Riak Pasar Kaget
Di atas sana
Wajah petang perlahan menyimpan terang
Sunyi di antara riuh rendah desau angin dan burung-burung yang pulang ke sarang
Sedang di bawah langit yang memerah itu
Ada kemelut merayakan keramaian
Di ambang sore nan kelabu itu
Riak redam gemuruh memanggil dengan gaya masing-masing
“Apo nak cari, Kak?” suara seorang ibu berkalung tas kecil
“Jariang jo jengkol, Diak!! Samo rasonyo!! Indak bali, rugi!! Kamek bana!! Siko, siko!!” teriak seorang bapak berbaju kotak-kotak
Dua tiga perempuan berkerudung menggeleng
Dua tiga perempuan menepi memilih terong ungu dan tomat merah
Dua tiga perempuan berjongkok menunggu ikan patin dibelah banyak
Dua tiga perempuan berjingkat, khawatir kakinya ditelan becek
Dua tiga perempuan…
“Cabe mahal!!!”
“Minyak ndak ingat turun!”
“Makan apa lagi kita ni, Uni?”
“Ndak tontu awak do..!!”
“Lado kutu rebus sama ikan teri, sudah tu kasi petai sikit je. Makanlah pakai nasi panas-panas. Sodap betul. Hahaha”

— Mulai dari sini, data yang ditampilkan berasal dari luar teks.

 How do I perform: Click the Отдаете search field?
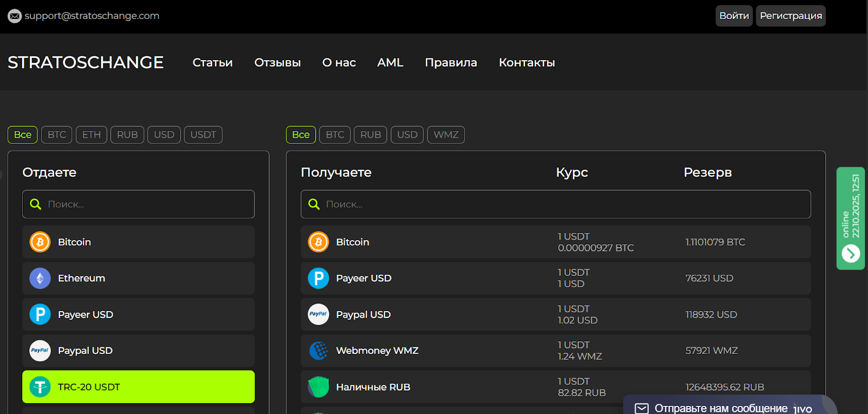(x=146, y=204)
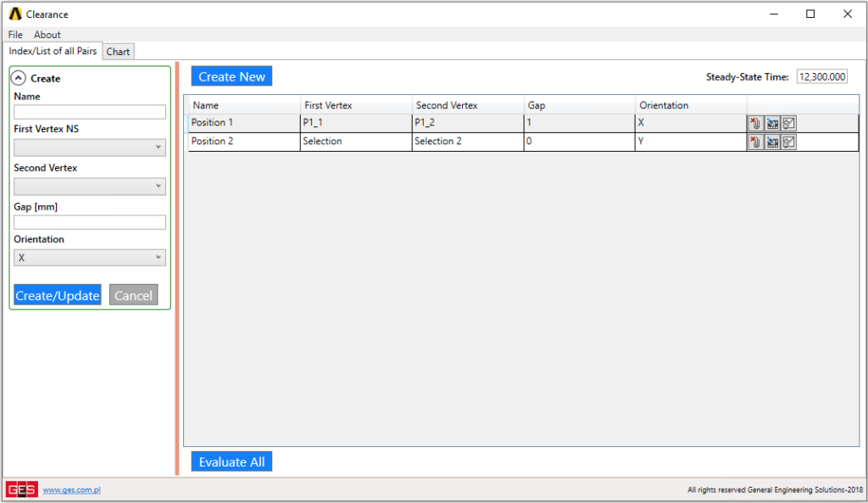The height and width of the screenshot is (503, 868).
Task: Click the chart icon for Position 1
Action: [788, 124]
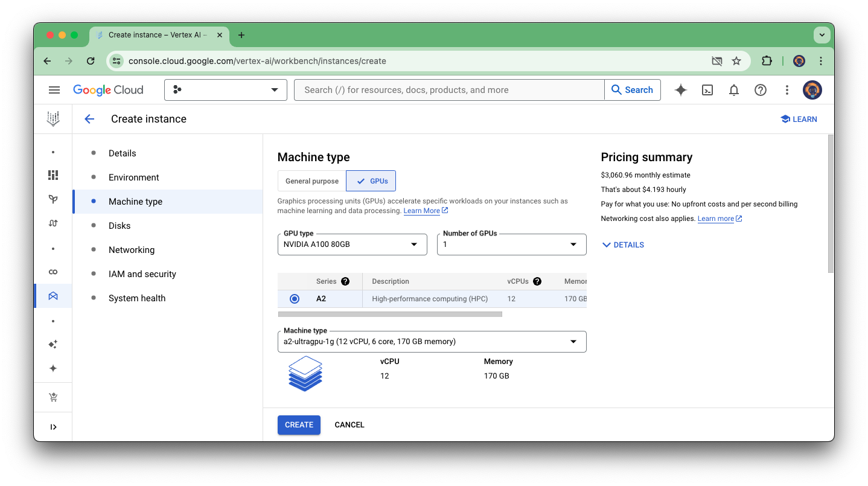868x486 pixels.
Task: Click the project picker dropdown
Action: (x=226, y=89)
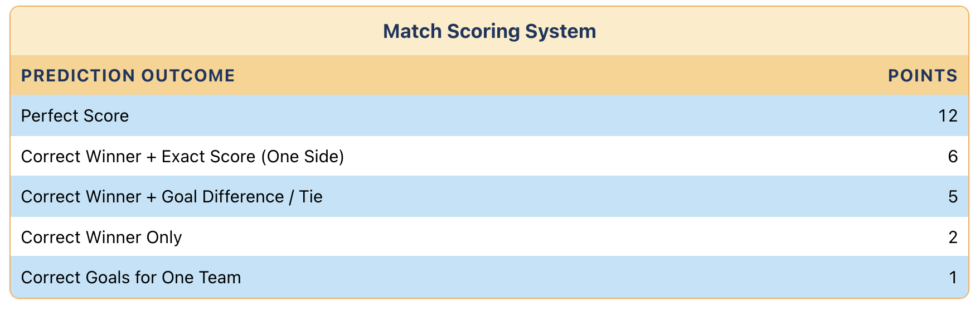Click the Points column header

[x=923, y=75]
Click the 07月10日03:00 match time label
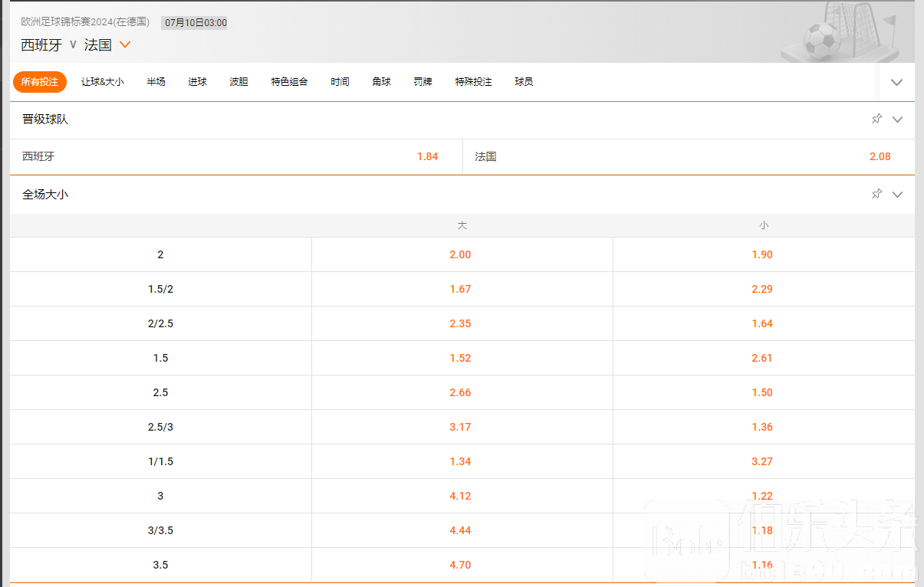Screen dimensions: 924x587 tap(196, 23)
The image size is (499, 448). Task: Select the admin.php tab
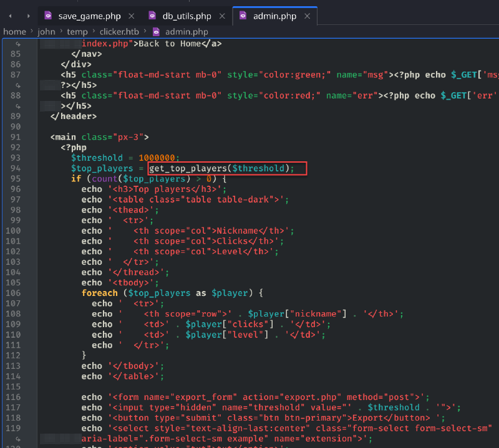(274, 16)
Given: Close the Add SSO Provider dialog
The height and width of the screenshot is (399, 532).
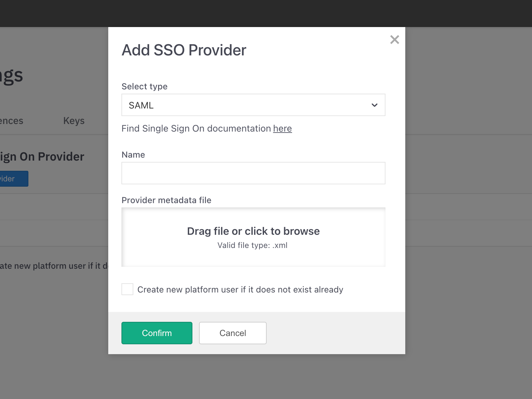Looking at the screenshot, I should click(394, 40).
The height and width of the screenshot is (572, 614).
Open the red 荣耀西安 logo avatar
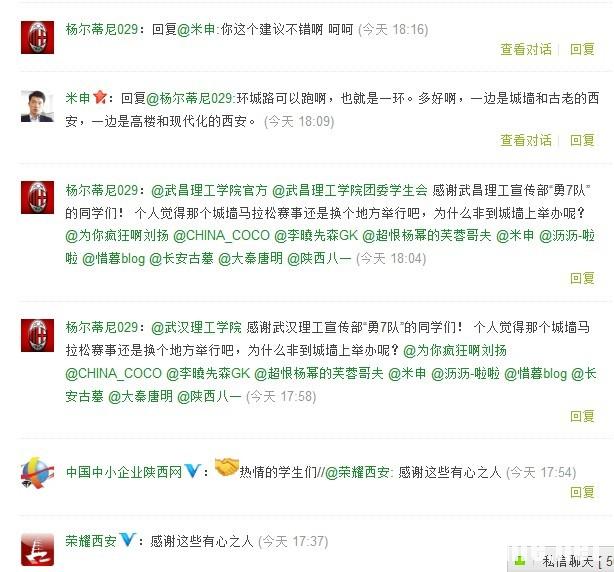(37, 549)
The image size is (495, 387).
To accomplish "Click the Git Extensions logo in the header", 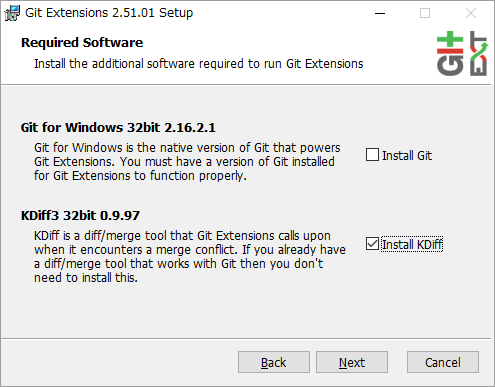I will (462, 54).
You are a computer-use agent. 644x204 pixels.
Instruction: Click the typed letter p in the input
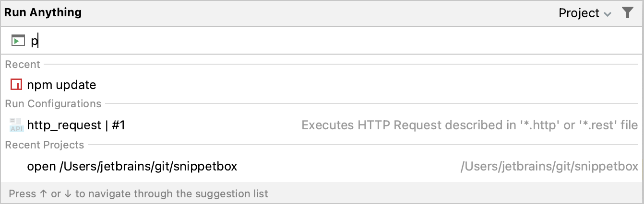click(34, 42)
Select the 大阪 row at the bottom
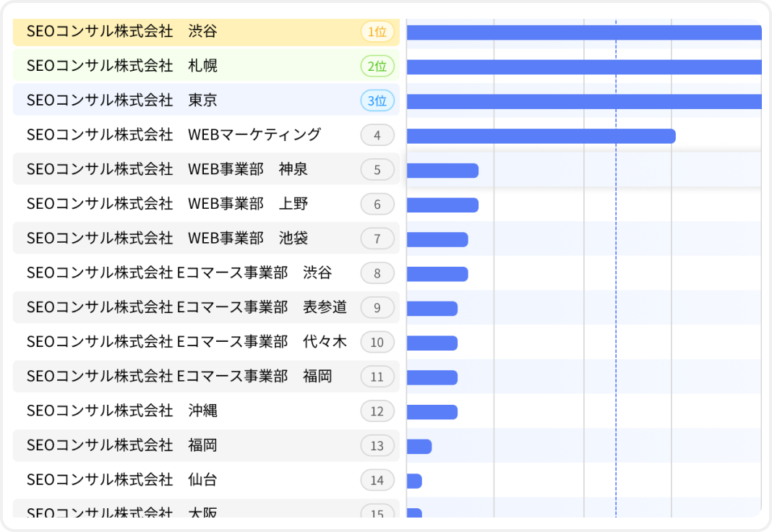Viewport: 772px width, 532px height. (145, 513)
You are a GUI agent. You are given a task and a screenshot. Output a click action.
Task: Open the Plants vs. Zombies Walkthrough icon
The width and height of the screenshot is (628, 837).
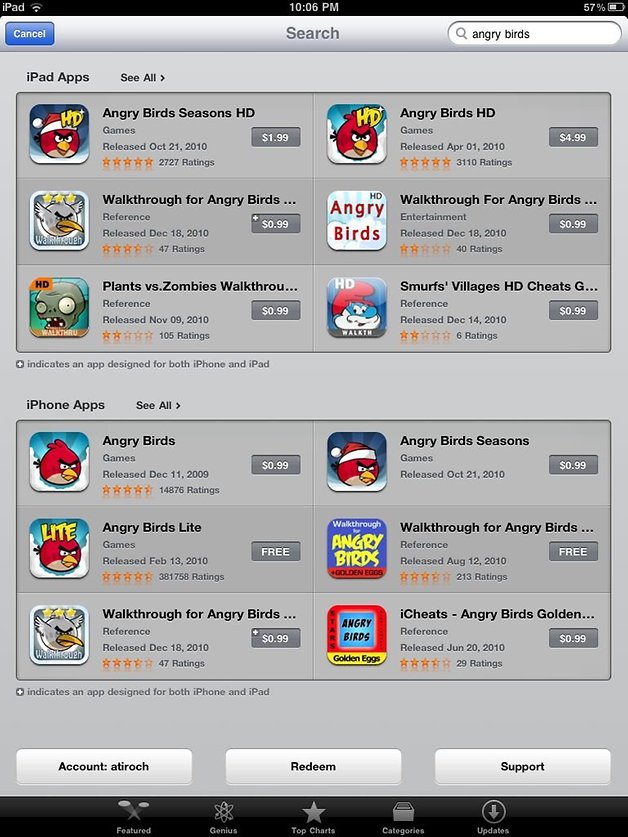point(59,307)
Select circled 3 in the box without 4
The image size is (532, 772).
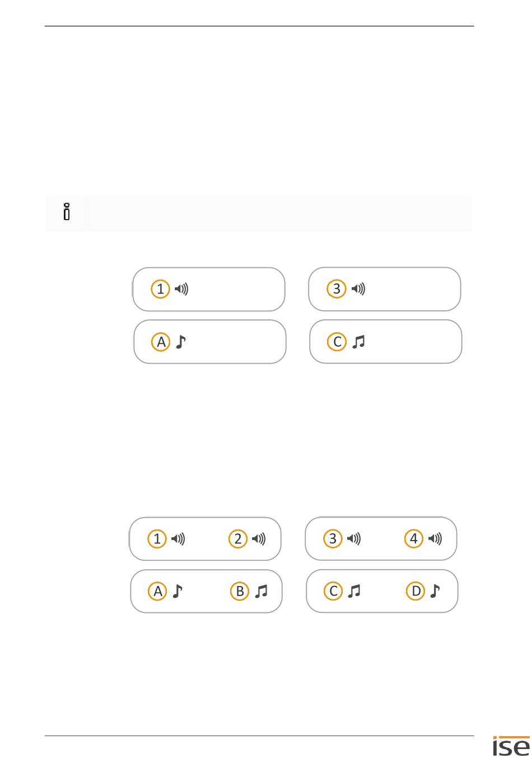point(337,289)
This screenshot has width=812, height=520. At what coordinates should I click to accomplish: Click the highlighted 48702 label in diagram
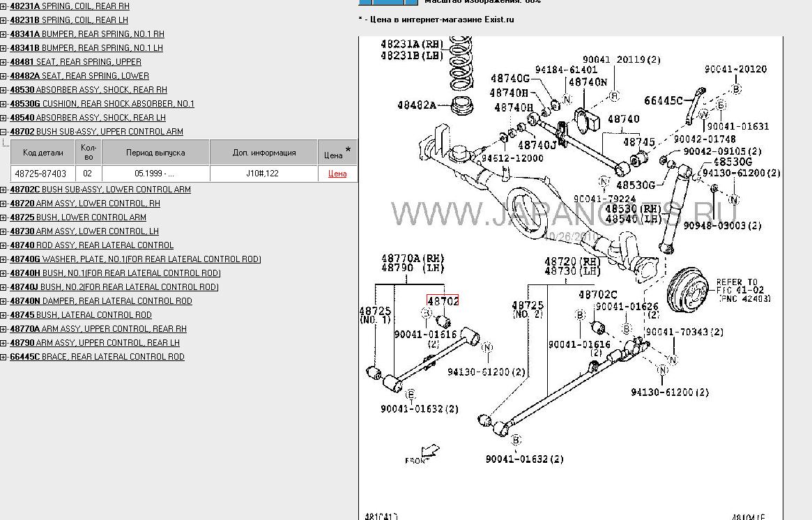click(x=443, y=302)
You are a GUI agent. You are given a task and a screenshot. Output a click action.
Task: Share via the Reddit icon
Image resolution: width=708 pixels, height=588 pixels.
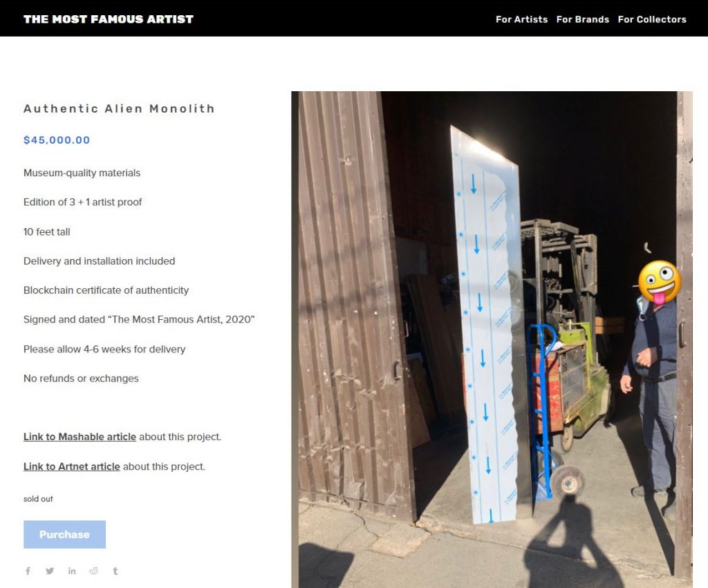(93, 571)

“Awak bisa, Kak, makan macam tu. Anak awak macam mana pulak?”
Berbagai macam perangai orang di dalam pasar
Saling mengeluh, bercanda, terbahak, bahkan mengelus dada
Sala lauak kuning mengerling di toples kaca
Memaksa mata tak mampu menahan selera
Sebiji, dua biji, sepuluh biji
Aromanya telah sampai ke ujung lidah
Pasar itu diberi nama pasar kaget
Akan muncul bila harinya sudah tiba
Bila tidak, cari saja pedagang-pedagang itu di tempat lain pada hari yang lain
Jangan kaget!
Bila sunyi, hanya ada pondok-pondok kayu darurat yang membisu menunggu hari
Langit semakin merah
Semakin ramai pula pengunjung pasar kecil milik rakyat itu
Riak redam gemuruh memanggil
Berkali-kali sampai senja tak lagi tampak muka
Sayuran hijau, bayam merah, ubi kayu, jeruk nipis, jamur kancing
Semua bahan tercatat rapi di benak ibu-ibu
Banyaknya belanjaan mesti ditakar dengan uang yang tersedia
Bila kurang, tak ada tempat untuk menimbun hutang
“Mari, mari sini, Dek. Belilah sayurku ini! Cantik-cantik kayak adek!”
Ajakan ibu yang disapa dengan Inang itu merayu para pembeli
“Berapa seikat, Inang?”
“Tiga lima ribu, angkutlah, Dek!”
Kantong-kantong kresek turut meramaikan pasar kaget
Azan magrib membelah langit Bumi Bertuah
Segala yang digelar di lapak-lapak beralaskan karung goni segera dikemas
Pedagang, pembeli, semua bersiap untuk pulang
Masing-masing beranjak membawa segenggam harapan
Meskipun cabe merah seratus ribu sekilo,
Biarlah….
Hidup harus terus berjalan!
Sebab, tak seorang pun ingin kehilangan mimpi-mimpi indah yang telah lama dirajut
Bersama anak-anaknya..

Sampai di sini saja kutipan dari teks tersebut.